One look is enough - and you're a real person

Science fiction or reality? Project World, with which ChatGPT co-founder Sam Altman wants to revolutionize the Internet, is now really picking up speed. What once sounded like an experiment - verifying people by scanning their eyes - is becoming a global super app: sending money, paying, playing games, flirting - and all with just one digital identity, the World ID. Sounds like the future. Or maybe control after all?

Altman's idea is as simple as it is radical: because artificial intelligence is becoming increasingly difficult to distinguish from real people, an orb - a spherical scanner - uses iris recognition to ensure that you are not a machine. Only those who register in this way will have access to World - and soon also to tangible benefits such as free bank transfers, their own account number and even a Visa card for making payments.

Finance, games, dating - World is involved everywhere

What Meta needs in electricity with its AI data center, World needs in trust - and Altman is trying to earn this through practical functions. Particularly exciting: money transfers without fees will soon be possible via the app - a frontal attack on banks, fintechs and traditional payment services. In cooperation with Visa, a physical card will also be offered that is linked to the World account.

But that is by no means all:

  • In collaboration with the gaming manufacturer Razer, World wants to eliminate gaming bots - so you supposedly only play with real people.
  • In online dating in Japan, World is launching a pilot project with the Match Group (operator of Tinder & OkCupid) in which only verified users are allowed to participate.

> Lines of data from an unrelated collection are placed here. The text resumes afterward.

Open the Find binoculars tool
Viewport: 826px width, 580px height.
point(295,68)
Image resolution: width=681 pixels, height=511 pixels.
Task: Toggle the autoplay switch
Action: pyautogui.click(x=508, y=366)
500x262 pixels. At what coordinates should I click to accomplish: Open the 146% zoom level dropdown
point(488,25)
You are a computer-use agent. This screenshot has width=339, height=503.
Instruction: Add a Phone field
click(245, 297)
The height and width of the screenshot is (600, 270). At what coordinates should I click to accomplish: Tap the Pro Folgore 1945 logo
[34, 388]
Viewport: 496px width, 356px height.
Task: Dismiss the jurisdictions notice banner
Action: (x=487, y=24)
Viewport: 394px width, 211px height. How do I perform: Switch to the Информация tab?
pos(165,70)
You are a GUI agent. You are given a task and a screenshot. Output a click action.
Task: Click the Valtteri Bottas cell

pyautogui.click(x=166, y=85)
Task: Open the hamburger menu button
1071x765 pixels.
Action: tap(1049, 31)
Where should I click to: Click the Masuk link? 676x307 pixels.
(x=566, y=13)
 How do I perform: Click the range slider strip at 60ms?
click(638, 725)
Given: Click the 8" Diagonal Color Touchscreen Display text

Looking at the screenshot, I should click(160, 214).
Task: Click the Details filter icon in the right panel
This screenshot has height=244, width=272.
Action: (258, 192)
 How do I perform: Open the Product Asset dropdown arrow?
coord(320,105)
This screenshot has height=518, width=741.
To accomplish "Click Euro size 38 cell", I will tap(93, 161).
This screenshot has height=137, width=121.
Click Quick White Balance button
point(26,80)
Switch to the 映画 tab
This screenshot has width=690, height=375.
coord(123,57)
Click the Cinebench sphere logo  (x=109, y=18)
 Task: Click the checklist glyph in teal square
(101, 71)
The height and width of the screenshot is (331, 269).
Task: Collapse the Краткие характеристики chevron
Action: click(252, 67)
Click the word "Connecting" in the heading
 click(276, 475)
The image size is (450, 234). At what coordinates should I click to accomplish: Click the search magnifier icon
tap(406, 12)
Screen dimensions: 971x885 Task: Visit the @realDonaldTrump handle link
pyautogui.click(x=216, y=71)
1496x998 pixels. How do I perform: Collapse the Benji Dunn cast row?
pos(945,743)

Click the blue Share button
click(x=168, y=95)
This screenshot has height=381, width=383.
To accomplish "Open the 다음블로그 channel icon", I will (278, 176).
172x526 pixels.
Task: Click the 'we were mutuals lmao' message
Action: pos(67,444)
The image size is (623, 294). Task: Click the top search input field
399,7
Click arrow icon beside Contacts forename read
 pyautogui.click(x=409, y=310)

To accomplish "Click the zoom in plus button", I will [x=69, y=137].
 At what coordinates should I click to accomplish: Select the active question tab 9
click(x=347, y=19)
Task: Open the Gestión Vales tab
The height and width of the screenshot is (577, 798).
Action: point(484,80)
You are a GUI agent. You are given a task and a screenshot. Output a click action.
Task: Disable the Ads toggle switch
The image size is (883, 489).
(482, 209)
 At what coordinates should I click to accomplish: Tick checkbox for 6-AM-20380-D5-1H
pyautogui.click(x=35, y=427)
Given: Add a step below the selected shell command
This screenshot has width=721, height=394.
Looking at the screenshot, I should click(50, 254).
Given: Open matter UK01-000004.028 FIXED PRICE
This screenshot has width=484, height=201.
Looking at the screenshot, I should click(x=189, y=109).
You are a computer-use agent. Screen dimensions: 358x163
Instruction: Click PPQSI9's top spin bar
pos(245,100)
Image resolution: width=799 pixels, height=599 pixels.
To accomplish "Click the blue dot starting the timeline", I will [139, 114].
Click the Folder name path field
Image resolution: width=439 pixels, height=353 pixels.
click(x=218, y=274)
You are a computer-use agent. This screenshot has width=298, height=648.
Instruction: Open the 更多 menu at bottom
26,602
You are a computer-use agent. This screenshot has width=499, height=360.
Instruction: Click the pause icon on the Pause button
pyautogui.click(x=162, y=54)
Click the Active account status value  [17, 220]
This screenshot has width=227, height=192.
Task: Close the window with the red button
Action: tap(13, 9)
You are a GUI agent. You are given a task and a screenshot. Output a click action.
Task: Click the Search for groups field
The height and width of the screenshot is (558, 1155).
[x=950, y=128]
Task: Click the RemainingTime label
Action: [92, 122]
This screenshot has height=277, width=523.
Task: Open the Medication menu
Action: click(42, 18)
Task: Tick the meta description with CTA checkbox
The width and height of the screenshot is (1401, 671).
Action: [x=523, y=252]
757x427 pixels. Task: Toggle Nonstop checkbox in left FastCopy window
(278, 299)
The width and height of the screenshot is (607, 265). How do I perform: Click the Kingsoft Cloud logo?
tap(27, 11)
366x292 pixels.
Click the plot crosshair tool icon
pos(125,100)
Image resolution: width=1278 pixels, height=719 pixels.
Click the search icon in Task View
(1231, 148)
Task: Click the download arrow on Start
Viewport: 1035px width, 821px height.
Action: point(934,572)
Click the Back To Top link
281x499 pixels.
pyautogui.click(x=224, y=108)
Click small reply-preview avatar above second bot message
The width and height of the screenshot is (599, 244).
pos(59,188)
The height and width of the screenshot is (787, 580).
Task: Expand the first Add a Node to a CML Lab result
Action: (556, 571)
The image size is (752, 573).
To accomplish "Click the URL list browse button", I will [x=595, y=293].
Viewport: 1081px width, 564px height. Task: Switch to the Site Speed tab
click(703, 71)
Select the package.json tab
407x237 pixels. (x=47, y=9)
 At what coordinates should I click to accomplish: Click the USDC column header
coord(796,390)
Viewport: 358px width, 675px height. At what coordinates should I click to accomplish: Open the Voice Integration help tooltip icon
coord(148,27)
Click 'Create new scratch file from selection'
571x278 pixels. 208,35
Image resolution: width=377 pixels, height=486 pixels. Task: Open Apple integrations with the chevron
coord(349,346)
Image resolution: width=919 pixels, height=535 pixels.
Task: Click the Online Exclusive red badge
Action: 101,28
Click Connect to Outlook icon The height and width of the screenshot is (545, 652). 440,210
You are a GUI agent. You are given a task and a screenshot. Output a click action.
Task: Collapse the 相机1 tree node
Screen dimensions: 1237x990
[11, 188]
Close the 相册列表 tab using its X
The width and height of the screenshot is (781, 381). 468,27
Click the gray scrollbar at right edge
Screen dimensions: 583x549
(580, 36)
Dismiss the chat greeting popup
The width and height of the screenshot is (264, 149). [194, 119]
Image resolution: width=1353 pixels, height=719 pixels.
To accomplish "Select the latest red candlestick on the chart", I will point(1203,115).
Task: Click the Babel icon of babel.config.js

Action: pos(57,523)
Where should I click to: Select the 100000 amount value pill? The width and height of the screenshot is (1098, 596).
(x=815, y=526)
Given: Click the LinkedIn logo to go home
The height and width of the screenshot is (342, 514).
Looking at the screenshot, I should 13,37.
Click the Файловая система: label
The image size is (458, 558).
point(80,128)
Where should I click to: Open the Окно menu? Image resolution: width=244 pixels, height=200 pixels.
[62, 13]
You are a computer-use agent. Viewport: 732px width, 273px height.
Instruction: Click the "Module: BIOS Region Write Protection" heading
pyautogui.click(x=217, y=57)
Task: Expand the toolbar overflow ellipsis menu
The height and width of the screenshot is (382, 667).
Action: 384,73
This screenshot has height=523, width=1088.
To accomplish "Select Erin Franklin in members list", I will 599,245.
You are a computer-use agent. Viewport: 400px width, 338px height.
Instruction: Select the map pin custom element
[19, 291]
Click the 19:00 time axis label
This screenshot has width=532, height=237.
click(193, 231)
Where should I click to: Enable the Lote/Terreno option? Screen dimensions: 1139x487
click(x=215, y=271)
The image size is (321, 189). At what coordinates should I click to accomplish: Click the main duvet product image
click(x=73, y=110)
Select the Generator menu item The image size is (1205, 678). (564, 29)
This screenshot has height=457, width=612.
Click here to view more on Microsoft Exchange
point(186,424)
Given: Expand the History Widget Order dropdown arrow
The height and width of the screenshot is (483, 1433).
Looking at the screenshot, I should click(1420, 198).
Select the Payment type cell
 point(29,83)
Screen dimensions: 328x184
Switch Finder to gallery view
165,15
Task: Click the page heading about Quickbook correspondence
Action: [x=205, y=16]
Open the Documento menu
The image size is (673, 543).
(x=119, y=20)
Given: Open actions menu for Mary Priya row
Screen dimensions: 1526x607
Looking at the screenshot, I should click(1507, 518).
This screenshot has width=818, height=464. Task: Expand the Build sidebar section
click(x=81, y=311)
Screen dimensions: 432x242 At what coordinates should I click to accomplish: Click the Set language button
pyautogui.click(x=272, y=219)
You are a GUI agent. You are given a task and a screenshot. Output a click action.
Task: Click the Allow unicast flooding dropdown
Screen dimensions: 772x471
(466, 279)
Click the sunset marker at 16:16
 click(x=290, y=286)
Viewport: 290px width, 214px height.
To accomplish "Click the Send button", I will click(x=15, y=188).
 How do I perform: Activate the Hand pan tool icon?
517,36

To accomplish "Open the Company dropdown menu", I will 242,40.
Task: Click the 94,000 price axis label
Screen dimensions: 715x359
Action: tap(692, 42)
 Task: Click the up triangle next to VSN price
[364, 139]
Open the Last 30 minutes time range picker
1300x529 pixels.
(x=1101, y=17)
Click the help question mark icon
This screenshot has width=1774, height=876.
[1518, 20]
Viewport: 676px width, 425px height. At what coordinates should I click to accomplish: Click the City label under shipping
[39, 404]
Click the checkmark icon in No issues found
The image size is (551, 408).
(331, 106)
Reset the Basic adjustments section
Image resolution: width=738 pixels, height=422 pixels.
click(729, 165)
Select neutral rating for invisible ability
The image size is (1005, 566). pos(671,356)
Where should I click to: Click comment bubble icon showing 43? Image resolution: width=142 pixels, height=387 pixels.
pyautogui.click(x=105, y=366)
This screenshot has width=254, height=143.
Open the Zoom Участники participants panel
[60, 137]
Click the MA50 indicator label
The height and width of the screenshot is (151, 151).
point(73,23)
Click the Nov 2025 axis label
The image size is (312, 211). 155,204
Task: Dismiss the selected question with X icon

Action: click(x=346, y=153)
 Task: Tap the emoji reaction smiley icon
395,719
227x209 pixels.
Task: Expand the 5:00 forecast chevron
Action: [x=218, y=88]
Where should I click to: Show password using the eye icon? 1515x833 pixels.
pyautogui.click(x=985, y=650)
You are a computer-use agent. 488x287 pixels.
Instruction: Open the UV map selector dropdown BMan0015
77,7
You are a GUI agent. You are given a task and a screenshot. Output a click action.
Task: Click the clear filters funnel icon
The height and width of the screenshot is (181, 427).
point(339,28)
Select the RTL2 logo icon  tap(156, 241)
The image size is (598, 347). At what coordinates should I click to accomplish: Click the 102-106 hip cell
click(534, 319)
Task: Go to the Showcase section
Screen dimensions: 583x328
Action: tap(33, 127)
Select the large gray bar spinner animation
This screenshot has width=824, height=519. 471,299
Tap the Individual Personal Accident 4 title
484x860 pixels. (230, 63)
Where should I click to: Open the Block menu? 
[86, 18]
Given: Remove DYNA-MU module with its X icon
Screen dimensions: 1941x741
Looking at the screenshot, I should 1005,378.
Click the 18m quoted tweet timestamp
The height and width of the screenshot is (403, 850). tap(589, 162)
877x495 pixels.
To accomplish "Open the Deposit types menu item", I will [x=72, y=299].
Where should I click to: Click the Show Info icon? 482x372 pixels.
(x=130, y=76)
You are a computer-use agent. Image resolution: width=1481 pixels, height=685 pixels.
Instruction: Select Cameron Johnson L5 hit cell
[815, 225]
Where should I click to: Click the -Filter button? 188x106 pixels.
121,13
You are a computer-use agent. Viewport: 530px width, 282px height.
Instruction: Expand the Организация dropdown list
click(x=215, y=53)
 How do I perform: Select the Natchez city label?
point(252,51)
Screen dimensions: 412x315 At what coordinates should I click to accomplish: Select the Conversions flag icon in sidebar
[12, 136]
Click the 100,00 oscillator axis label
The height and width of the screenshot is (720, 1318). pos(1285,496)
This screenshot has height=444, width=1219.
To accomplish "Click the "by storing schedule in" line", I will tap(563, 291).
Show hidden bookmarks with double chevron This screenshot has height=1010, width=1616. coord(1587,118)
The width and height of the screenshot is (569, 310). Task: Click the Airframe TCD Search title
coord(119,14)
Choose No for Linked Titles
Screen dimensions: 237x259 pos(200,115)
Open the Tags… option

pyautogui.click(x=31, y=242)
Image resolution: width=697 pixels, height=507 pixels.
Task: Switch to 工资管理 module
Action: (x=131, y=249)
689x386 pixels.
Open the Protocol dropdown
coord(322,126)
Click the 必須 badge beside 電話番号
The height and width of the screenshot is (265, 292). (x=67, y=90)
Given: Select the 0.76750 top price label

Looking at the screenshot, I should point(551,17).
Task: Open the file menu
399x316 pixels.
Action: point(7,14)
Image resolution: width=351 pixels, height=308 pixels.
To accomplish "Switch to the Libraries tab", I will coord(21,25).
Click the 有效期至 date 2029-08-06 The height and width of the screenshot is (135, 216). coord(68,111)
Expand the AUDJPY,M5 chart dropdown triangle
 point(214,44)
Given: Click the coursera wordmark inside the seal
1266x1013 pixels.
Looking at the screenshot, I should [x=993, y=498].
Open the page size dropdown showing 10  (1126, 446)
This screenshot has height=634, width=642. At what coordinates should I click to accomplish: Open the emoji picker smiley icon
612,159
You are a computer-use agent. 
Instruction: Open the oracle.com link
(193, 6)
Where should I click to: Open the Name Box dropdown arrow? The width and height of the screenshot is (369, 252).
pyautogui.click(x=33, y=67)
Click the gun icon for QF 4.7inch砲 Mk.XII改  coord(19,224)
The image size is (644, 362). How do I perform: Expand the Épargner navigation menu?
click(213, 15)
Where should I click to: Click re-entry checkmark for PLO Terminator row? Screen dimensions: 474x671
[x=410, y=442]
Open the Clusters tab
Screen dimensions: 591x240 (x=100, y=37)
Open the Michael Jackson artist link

The app is set to gradually grow into a super app, similar to WeChat in China - a tool that combines banking, messaging, shopping and more. This means that World is faster than Elon Musk, who is pursuing a similar vision with X, but has hardly delivered any results so far.

The question: freedom or total control?

What sounds like a security gain at first glance - "recognize real people, lock out machines" - raises huge questions. If logging in is only possible via an eye scan, anonymity on the internet will be gradually abolished. And who controls this sensitive data? World promises not to store iris information. But how can this be verified?

Its use is still voluntary. But what if online banking, dating or games only work with World ID in the future? Sam Altman's vision has a clear direction: a central, biometric identity for everything digital.

Anyone who sells their soul should at least be paid in cash

World may sound like progress, but the price is high: your eye as a password. The thought of a private company deciding at some point who is considered a "real person" - and who is not - is scarier than any science fiction movie.

Trust through technology? Perhaps. Control through technology? Definitely. For us, one thing is certain: anyone who has to verify that they are not a bot when dating online has not understood the real problem. And anyone who exchanges their biometric data for digital currency is selling more than just information - they are selling themselves.